[start of Passage given]
But what, it maybe asked, has all this disagreeable fact, which good breeding should teach us to keep out of sight, to do with the army of progress?. What have Theosophists to do with these social troubles ?

Does not the doctrine of Karma prove beyond dispute that this suffering must be? that the sufferers have earned their suffering ? that all things are arranged, in this best of all possible worlds, with rigid justice ? Are we not told that the "Brotherhood" is to be a fraternity of [Page 7] mind and spirit, not of necessity a Brotherhood of property, where those that have shall share with those that have not ?

Fellow soldiers, comrades in the fight, let us not deceive ourselves! Let us not hug the selfish thought to our hearts. What do our Teachers say ? " Let not the fierce sun dry one tear of pain before thyself hast wiped it from the sufferer's eye. But let each burning human tear drop on thy heart and there remain, nor ever brush it off, until the pain that caused it is removed."

The human tear-drops have reached society's heart, and the low sigh of wailing anguish is rushing on the wind. Those who call themselves Socialists may not be right in their attempted remedies for the sin-sick world. We Theosophists do not think they are, but they voice the misery of those who have, and know not how to give wisely to those who have not.

The 25,000,000 persons whose share of the national wealth is less than ₤35 per head for each adult may be reaping that which they have sown. But we have heard something about national Karma, and we cannot help asking ourselves whether we, the absorbers of the surplus, may not be making each for himself a future of want, and, perhaps, of degradation.
[end of Passage given]
[start of Supplied data]
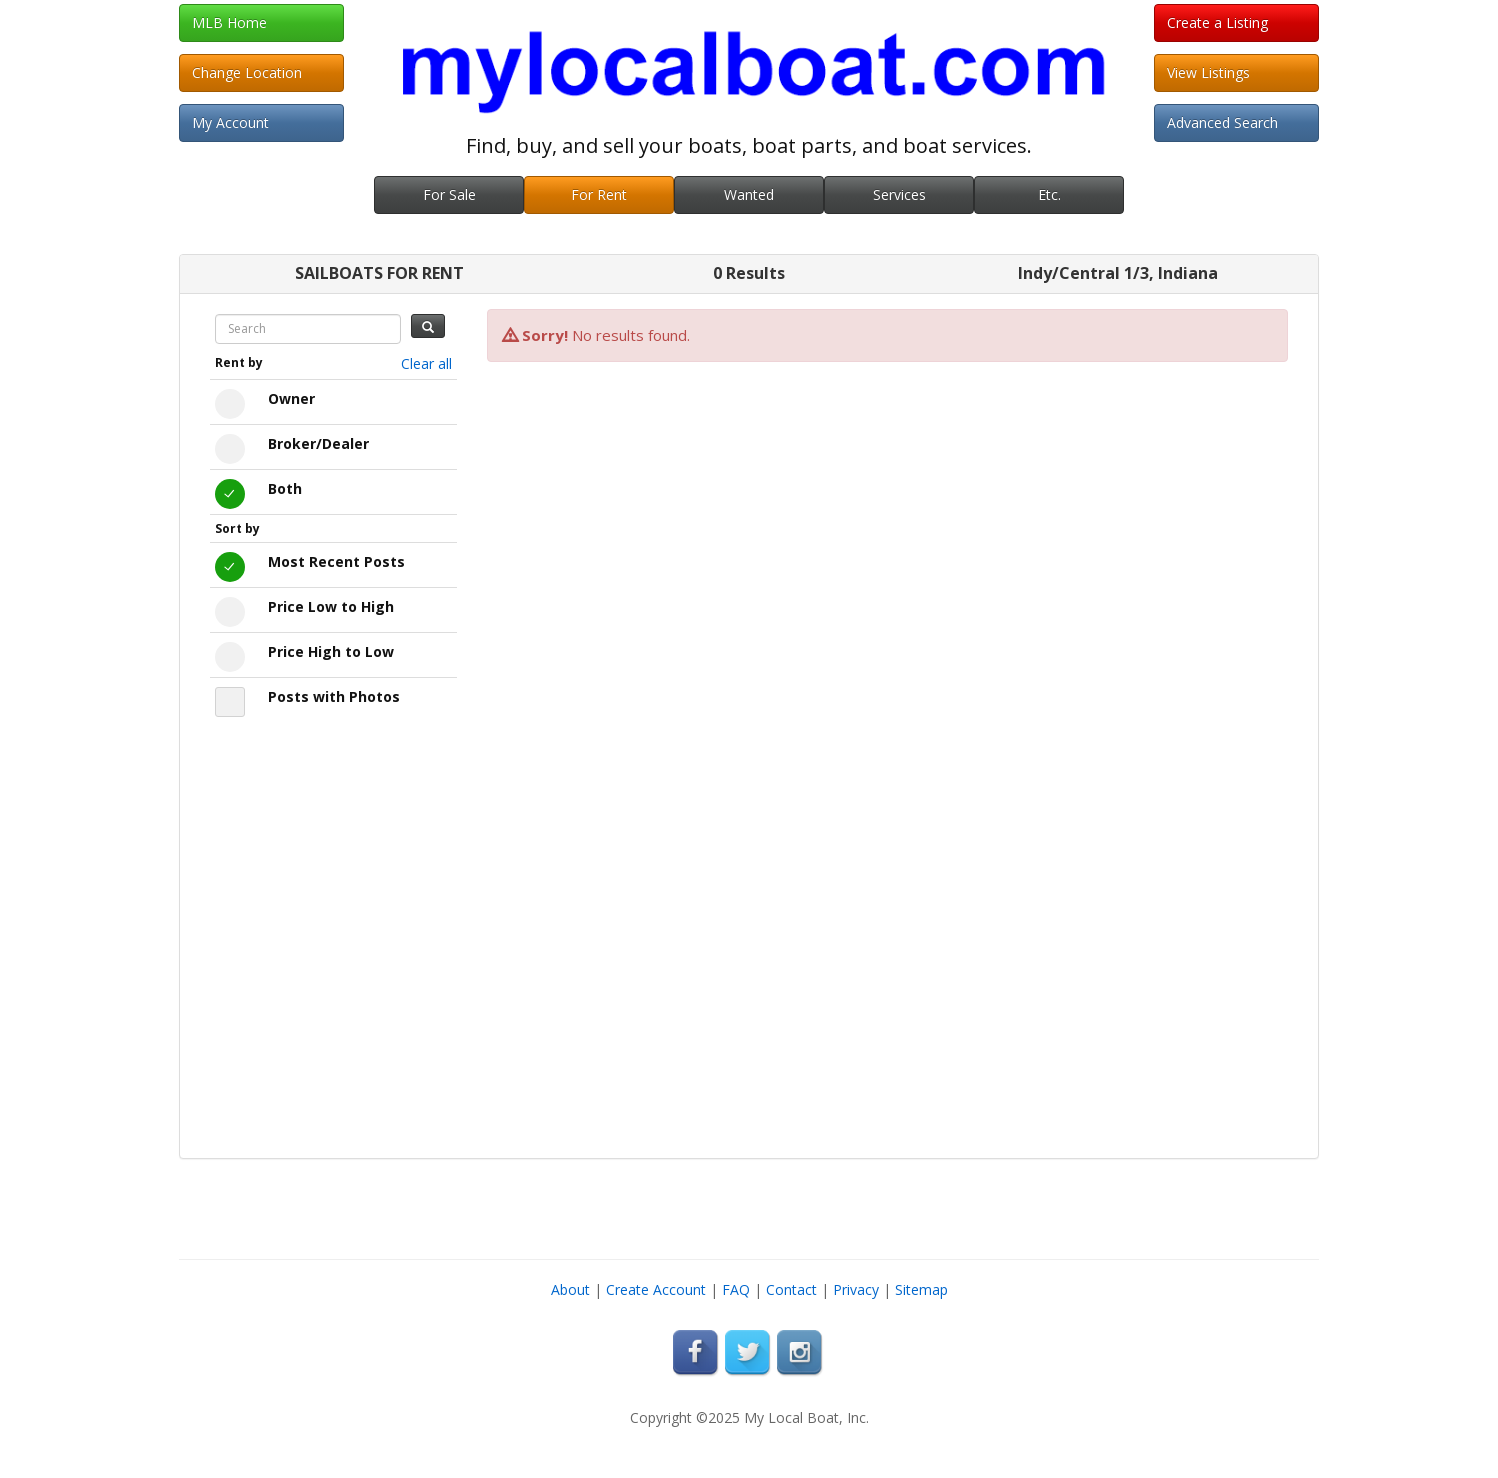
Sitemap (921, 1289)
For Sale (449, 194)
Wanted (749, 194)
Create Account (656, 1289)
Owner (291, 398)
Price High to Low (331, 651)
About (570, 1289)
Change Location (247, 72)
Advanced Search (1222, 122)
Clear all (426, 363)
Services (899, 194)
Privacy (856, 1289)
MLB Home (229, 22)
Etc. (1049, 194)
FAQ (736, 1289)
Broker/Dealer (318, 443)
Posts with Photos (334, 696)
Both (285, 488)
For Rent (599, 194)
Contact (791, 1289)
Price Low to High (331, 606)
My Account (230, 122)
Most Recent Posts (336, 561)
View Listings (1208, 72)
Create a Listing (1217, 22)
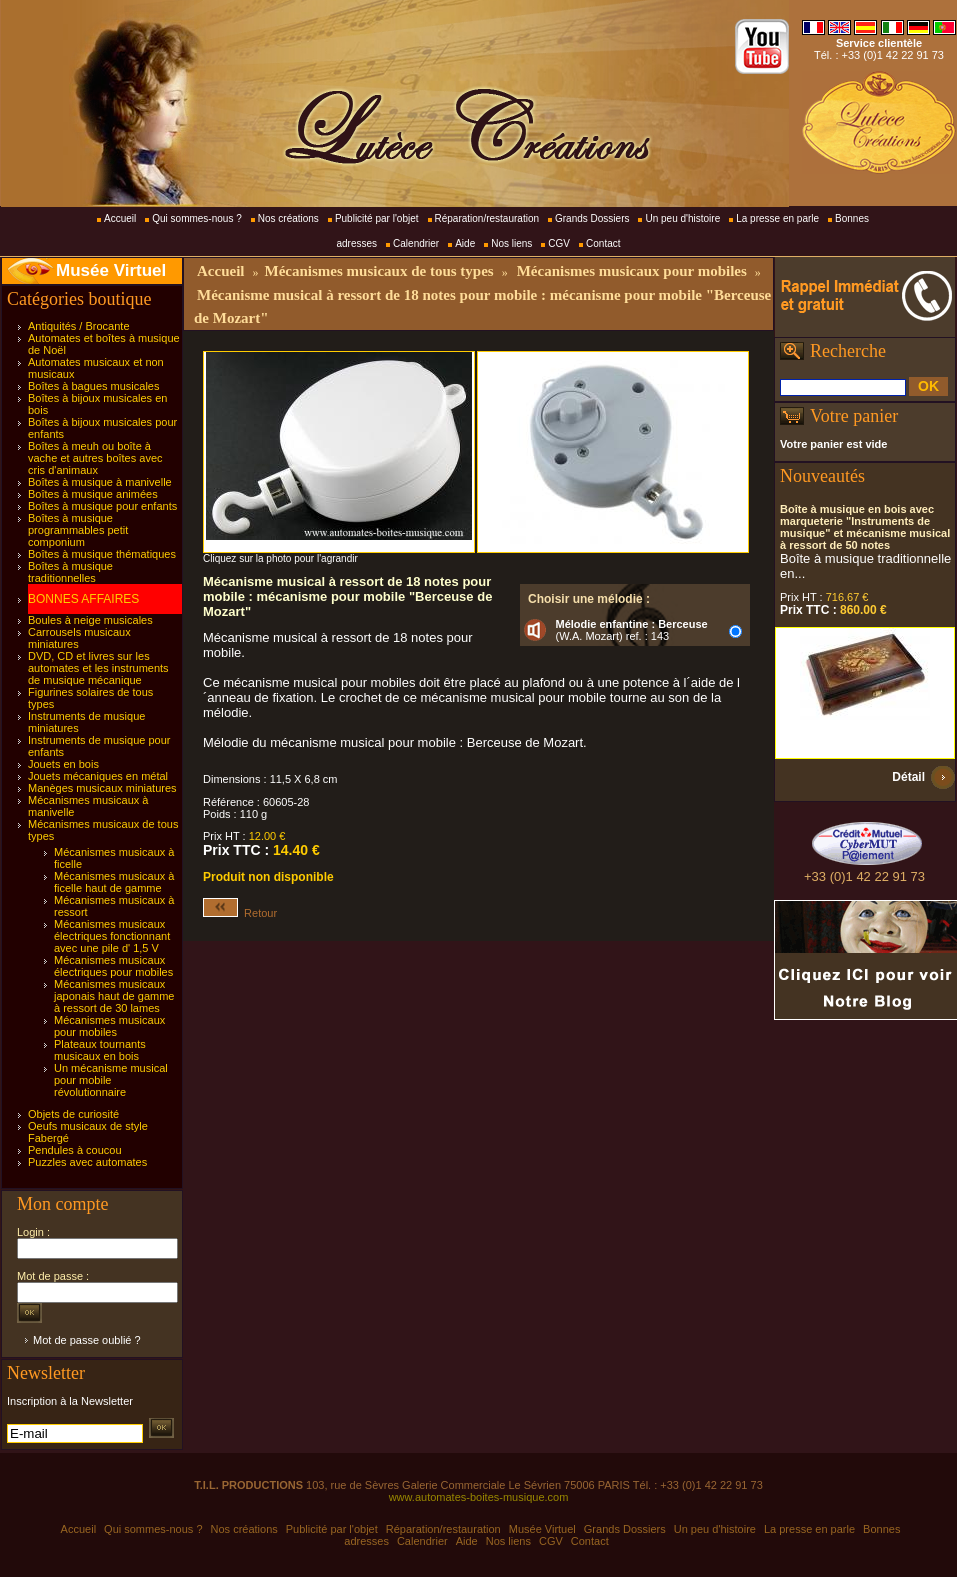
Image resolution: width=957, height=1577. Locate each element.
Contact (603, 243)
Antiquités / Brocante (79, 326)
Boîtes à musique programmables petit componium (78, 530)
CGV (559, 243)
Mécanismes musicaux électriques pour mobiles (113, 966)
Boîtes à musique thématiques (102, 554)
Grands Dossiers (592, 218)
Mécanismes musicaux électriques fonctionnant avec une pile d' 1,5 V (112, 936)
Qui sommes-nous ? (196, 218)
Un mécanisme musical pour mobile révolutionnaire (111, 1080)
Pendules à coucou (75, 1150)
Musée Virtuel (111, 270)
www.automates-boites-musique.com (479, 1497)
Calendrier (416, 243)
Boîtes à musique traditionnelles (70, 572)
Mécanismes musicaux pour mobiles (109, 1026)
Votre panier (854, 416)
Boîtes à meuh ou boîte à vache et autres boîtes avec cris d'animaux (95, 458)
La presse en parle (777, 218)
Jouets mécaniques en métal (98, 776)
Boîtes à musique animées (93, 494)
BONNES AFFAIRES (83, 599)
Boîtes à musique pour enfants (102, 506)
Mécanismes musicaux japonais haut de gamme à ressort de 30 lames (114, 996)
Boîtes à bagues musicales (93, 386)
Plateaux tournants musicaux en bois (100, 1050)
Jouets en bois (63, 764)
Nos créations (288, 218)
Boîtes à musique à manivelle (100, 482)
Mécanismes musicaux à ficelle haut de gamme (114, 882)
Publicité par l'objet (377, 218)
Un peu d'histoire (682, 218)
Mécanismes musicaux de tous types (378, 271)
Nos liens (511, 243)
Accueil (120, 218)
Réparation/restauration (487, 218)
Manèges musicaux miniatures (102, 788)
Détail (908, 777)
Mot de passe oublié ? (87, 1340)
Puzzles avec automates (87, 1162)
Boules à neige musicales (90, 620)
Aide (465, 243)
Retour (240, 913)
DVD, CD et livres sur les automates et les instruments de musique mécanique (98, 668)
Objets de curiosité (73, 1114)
[end of Supplied data]
— Task statement —
Answer these questions from the passage on Theosophy and social suffering:
(a) What are we told the "Brotherhood" is to be a fraternity of?
(b) Do the Theosophists think the Socialists are right in their attempted remedies?
(c) How many persons have a share of the national wealth of less than ₤35 per head for each adult?
This material comes from a separate source, unrelated to the passage.

— Response to this exercise —
(a) Mind and spirit.
(b) No, they do not think so.
(c) 25,000,000.